EXERCISE DESCRIPTION => Every line below between the line holding "Task: Click the License Key text input field" and the line holding "Click the Save button", inclusive, should be repeated exactly, and all other lines omitted.

MATERIAL SHOWN =>
=== Section Start ===

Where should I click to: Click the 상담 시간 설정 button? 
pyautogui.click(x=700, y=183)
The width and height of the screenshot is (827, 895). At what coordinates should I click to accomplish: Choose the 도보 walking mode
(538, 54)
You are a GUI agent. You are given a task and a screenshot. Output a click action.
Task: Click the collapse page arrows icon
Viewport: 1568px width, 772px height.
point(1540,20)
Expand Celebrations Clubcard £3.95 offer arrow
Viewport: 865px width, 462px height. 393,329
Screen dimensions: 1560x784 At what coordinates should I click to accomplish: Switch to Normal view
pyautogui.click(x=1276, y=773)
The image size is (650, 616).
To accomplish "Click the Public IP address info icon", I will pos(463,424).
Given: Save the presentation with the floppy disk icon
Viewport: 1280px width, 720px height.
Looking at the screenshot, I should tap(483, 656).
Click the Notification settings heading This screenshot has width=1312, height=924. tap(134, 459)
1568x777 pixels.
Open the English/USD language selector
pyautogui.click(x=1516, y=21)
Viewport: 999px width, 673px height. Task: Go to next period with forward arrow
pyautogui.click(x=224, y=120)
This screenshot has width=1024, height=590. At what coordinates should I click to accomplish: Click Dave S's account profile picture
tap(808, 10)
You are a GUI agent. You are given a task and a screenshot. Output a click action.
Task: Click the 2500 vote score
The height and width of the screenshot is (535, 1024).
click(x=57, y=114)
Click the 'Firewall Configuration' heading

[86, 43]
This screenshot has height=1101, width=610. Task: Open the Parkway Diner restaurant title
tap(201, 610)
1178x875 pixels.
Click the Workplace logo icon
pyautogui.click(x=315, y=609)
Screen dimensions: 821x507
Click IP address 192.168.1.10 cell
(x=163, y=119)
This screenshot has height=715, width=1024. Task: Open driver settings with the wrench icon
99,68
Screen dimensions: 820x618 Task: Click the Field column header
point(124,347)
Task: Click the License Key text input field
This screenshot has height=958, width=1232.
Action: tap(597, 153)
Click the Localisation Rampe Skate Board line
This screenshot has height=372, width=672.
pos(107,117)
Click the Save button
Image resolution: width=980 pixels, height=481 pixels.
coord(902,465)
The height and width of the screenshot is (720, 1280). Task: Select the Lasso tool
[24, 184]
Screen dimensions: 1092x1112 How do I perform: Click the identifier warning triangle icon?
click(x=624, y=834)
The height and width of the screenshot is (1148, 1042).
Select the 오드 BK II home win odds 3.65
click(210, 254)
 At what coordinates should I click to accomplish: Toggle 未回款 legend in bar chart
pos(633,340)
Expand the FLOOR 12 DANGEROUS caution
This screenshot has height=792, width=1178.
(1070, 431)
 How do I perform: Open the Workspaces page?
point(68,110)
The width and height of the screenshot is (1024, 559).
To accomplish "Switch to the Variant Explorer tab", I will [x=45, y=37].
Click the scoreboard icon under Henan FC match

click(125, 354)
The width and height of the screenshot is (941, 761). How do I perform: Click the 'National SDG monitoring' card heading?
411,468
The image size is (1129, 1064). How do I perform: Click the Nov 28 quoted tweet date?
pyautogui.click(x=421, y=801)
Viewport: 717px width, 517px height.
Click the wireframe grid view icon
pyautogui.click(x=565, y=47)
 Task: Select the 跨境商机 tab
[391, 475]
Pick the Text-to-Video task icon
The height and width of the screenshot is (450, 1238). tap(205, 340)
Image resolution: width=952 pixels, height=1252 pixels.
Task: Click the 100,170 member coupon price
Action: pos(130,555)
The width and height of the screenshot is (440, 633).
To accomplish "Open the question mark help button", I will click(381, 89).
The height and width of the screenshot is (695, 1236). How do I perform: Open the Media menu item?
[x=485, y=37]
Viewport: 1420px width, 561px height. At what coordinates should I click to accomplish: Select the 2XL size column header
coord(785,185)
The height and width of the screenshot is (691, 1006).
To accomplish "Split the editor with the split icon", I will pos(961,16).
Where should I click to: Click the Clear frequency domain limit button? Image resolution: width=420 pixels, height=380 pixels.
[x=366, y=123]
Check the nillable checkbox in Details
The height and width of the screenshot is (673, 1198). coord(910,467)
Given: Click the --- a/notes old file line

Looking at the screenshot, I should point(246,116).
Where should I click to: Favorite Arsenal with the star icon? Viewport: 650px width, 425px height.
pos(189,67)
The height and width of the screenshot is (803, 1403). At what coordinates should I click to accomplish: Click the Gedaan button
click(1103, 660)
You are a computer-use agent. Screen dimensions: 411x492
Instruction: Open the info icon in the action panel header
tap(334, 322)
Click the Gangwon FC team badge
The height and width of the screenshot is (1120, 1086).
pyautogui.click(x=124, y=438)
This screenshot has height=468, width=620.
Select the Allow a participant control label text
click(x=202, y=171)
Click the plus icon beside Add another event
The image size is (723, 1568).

=== Section End ===

FINISHED TASK =>
Task: Click the License Key text input field
This screenshot has height=958, width=1232.
Action: tap(597, 153)
Click the Localisation Rampe Skate Board line
This screenshot has height=372, width=672.
pos(107,117)
Click the Save button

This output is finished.